Quiconque s’accapare d’un domaine appartenant à autrui viole du coup la Constitution et les lois guinéennes. Quelque part en Guinée, en particulier dans la zone de confusion par excellence, Coyah-Dubréka, les hors-la-loi n’en ont cure.

Ils font ce que bon leur semble, marchandant des parcelles à deux, trois voire quatre clients différents, s’ils ne s’y installent pas eux-mêmes.

Un comportement déplorable et source de tension et de clivages sociaux. Pis, de nos jours, ils défient la justice.

L’un des exemples les plus éloquents est celui de Joseph Moukarim, guinéen d’origine libanaise dont la famille est installée en Guinée depuis 1914. Propriétaire terrien, Joseph Moukarim a assisté, impuissant, à la destruction de sa plantation, aujourd’hui occupée par des usurpateurs, sous le fallacieux prétexte que la Basse-Guinée les appartiendrait.

Or, Halim Moukarim, planteur de son état et grand-père de Joseph Moukarim, est arrivé en Guinée pendant la Première guerre mondiale (1914).

A Wonkifong, autrefois cercle de Dubréka, aujourd’hui préfecture de Coyah, il acheta des domaines agricoles. Durant toute la période coloniale, Halim Moukarim fut parmi les grands producteurs et exportateurs de bananes.

Après l’indépendance en 1958, l’exportation des produits agricoles et le commerce privé furent interdits par la Loi cadre du 08 novembre 1964. La famille Moukarim se reconvertît alors dans l’arboriculture et les cultures maraîchères.

Ayant senti ses cheveux tomber, sous le poids de l’âge, Halim Moukarim légua ses biens à son petit-fils Joseph Moukarim par donation. Nous sommes en 1983. Joseph Moukarim, étant de la troisième génération de cette famille, laquelle a un vécu de 104 ans en Guinée, reste le propriétaire légal des domaines hérités.

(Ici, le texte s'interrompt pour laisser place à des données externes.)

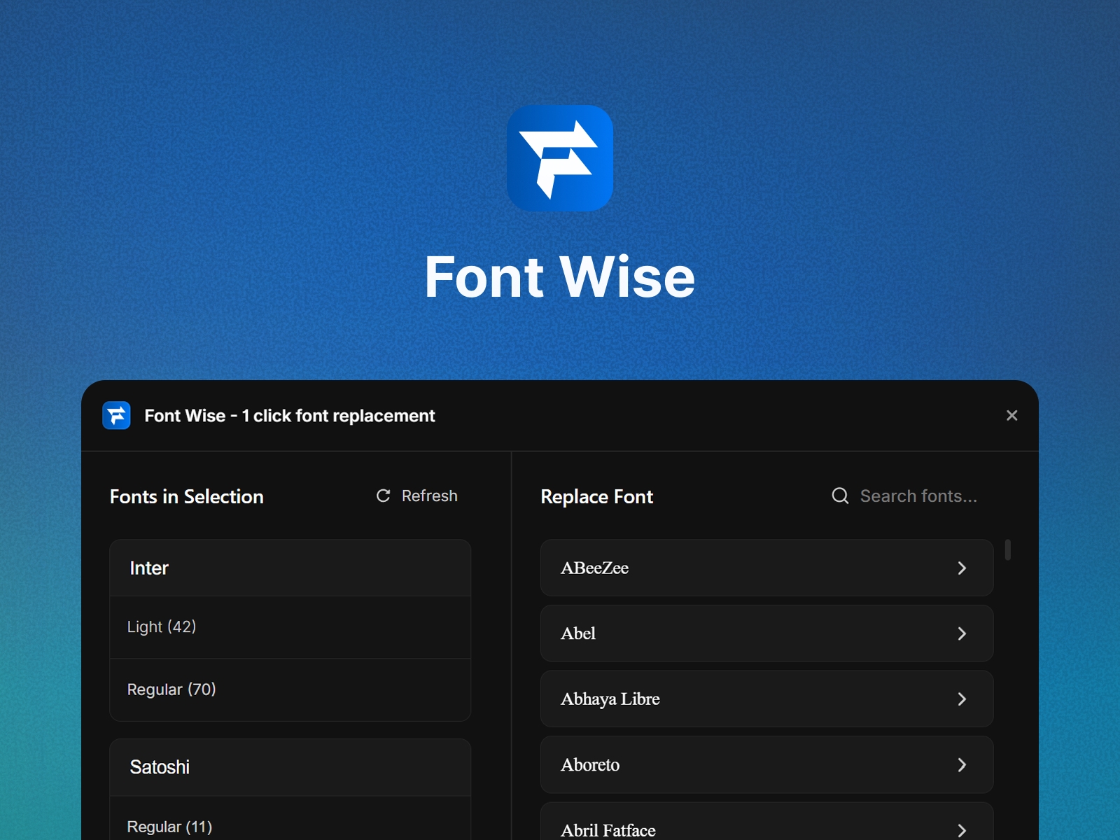
Task: Click the chevron arrow beside Abhaya Libre
Action: point(962,699)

Qui oserait dire que ce dernier est étranger en Guinée ? De nombreux procès on été gagnés par lui face à la horde d’usurpateurs, y compris devant la Cour d’appel. En dépit de tous les jugements qui leur sont défavorables, les occupants illégaux rechignent à quitter les lieux et rendre à Moukarim ce qui lui appartient. Affaire à suivre, selon la formule consacrée!